Cercando ad esempio informazioni su una tragedia aerea in una testata nazionale, mi è toccato oggi leggere il classico pezzo di “colore” che si apre ad effetto con “cani al guinzaglio che sono nervosi, e i padroni che li portano a pascolare sull’erba li strattonano via…”, e continua con ripetuti richiami alla polvere, quella dei palazzi distrutti, dei corpi polverizzati (ma si può…) tutto per chiudere con l’immagine delle ricche vittime e dei loro soldi ormai ridotti in polvere. Sic transit gloria mundi. In questo favoloso arco narrativo, anche ammesso che ti piaccia, le informazioni fattuali che servono a capirci qualcosa le devi cercare altrove. Magari in un’altra testata.
In questi pezzi recepisco soprattutto la frustrazione di gente che magari è uscita da lettere moderne o comunicazione con il 110 e lode, ha nel cassetto dieci potenziali bestseller e per campare o fare pratica si ritrova a raccontare della sagra della Nana Arrosto, si sente sminuita e cerca di sfogare il proprio talento creativo. E la cialtroneria dei caporedattori che ti chiamano e ti dicono di andare lì a fare il pezzo “di colore”, che tanto a mandarti lì gli costa quanto un caffè al Ginseng.
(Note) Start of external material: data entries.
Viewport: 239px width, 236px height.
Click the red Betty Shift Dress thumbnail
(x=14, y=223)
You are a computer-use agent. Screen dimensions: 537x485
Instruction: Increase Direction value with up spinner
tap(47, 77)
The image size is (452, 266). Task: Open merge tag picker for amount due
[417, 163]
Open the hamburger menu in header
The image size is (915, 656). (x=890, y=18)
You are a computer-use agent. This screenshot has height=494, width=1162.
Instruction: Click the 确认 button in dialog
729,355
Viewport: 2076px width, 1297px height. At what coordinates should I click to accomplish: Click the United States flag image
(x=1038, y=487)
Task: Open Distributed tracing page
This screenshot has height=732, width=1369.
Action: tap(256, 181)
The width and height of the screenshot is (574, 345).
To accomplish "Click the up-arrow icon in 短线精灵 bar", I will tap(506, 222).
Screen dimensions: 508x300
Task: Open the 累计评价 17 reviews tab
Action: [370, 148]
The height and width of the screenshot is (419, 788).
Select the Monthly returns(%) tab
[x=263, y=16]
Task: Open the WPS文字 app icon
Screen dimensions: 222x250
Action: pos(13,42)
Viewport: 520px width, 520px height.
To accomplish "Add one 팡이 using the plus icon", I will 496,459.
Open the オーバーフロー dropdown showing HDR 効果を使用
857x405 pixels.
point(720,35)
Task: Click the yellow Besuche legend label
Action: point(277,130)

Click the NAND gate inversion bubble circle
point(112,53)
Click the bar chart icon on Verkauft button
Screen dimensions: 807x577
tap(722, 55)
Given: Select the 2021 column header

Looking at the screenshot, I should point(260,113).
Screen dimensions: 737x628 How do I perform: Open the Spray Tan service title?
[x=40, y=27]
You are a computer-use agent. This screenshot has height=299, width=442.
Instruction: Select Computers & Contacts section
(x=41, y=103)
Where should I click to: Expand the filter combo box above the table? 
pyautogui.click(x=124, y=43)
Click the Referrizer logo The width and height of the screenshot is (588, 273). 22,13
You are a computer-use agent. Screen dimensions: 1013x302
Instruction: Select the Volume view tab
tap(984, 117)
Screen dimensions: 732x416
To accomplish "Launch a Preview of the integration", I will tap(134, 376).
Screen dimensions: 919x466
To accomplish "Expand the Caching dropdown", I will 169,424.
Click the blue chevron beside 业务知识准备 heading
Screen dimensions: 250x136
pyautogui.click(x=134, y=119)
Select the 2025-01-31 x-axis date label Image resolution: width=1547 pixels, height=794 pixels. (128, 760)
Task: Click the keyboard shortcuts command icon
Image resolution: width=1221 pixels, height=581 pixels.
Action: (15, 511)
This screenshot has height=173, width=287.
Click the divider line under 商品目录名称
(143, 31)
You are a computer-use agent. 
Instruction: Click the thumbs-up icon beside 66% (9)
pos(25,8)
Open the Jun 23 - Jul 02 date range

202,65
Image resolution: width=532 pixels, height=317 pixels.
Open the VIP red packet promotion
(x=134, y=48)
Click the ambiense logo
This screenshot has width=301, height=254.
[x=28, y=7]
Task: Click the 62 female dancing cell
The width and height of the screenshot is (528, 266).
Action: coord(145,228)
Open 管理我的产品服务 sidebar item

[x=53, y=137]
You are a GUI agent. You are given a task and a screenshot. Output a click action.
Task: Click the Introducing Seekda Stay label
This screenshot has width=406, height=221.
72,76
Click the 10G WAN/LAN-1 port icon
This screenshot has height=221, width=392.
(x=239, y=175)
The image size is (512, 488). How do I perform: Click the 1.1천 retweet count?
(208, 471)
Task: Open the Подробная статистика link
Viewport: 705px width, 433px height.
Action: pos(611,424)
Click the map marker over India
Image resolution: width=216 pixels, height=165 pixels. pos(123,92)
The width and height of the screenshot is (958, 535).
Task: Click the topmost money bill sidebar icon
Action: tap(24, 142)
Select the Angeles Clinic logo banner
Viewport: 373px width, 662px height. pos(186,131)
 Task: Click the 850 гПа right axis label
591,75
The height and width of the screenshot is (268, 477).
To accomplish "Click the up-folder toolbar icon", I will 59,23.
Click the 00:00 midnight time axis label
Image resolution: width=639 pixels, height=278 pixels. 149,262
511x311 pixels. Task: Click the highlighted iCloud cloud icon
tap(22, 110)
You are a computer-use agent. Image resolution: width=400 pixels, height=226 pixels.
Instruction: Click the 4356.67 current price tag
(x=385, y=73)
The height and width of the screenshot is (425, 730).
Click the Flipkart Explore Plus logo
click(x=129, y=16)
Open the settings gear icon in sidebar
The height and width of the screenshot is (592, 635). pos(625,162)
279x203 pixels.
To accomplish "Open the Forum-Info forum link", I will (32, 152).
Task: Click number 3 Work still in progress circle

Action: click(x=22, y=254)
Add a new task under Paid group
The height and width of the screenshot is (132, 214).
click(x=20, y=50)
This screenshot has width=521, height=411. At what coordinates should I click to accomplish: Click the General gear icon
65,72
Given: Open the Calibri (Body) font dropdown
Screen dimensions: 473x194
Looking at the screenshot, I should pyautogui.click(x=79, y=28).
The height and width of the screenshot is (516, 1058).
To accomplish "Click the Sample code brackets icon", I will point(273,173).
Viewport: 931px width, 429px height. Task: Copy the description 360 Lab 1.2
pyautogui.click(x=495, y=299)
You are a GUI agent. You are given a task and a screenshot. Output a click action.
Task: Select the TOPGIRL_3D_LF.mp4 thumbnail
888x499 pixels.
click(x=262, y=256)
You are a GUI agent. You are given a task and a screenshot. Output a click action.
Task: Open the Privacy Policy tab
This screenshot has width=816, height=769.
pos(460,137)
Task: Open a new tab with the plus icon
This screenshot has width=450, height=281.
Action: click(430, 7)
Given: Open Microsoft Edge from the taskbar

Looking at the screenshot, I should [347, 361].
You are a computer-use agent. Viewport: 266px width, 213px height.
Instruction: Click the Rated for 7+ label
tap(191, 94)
Ma vorrei sottolineare invece che la cronaca è un ambito nobilissimo che merita di essere trattato come merita.
Ad esempio ho imparato sul campo che la regola delle news è sempre quella, saggissima, di attenersi alle famose “W” della scuola anglosassone. A meno forse di non essere un talento unico, ma ne nascono davvero pochi.
Io che pure non ho mai avuto mai molta tendenza a colorare, e scrivo di scienza e non cronaca, quando cominciai a lavorare con le testate anglosassoni mi vidi tornare più volte i miei pezzi corretti, con interi paragrafi cancellati perché facevano soltanto colore e non portavano alcuna informazione utile a capire la notizia o il contesto. Insomma, batti batti alla fine ho capito che nelle news l’arco narrativo- che invece è fondamentale ad esempio nel longform- conta quanto un due di picche.
E’ vero, le news così vengono tutte uguali, ma è proprio lì il punto: la news serve a informare, non ad affascinare o intrattenere, e lo deve fare nel minore numero possibile di parole. Se poi hai un’apertura interessante meglio, ma non è fondamentale.
Un concetto radicalmente opposto a quello che si inculca in Italia, dove dalle elementari all’Università, dai corsi di scrittura creativa a (perfino) alcuni master di giornalismo, si spinge in modo ossessivo sullo stile e l’abbellimento, sull'”intortamento” e sul “colore” tralasciando la parte essenziale.
Ho fatto parte di legioni di would-be giornalisti abbeveratisi ai concetti italianissimi di “rimpolpamento” “apertura ad effetto” “chiosa” che purtroppo non servono a confezionare news – o perlomeno vanno usati con estrema parsimonia. Ne sono uscito migliore. Fallo anche tu.